(GOAL OF THE EXERCISE)
Copy the data that follows exactly, and include none of its images.

[RECORD EXCERPTS]

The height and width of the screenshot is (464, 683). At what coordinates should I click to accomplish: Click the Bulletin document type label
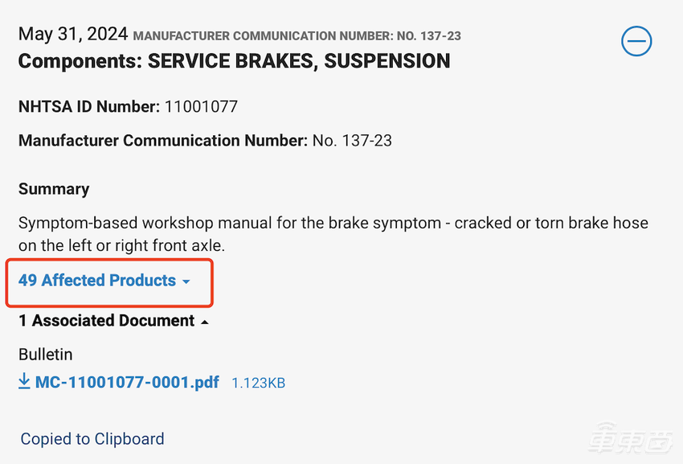(46, 354)
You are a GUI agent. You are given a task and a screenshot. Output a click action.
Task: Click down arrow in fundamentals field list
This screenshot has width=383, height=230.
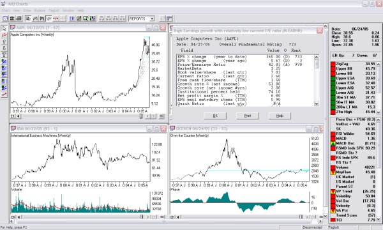pyautogui.click(x=317, y=104)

[/RECORD EXCERPTS]

(EXERCISE RESPONSE)
The height and width of the screenshot is (464, 683). At what coordinates should I click to accomplish: Click the Bulletin document type label
(46, 354)
You are a GUI agent. You are given a task and a screenshot. Output a click action.
Task: Click down arrow in fundamentals field list
This screenshot has width=383, height=230.
pyautogui.click(x=317, y=104)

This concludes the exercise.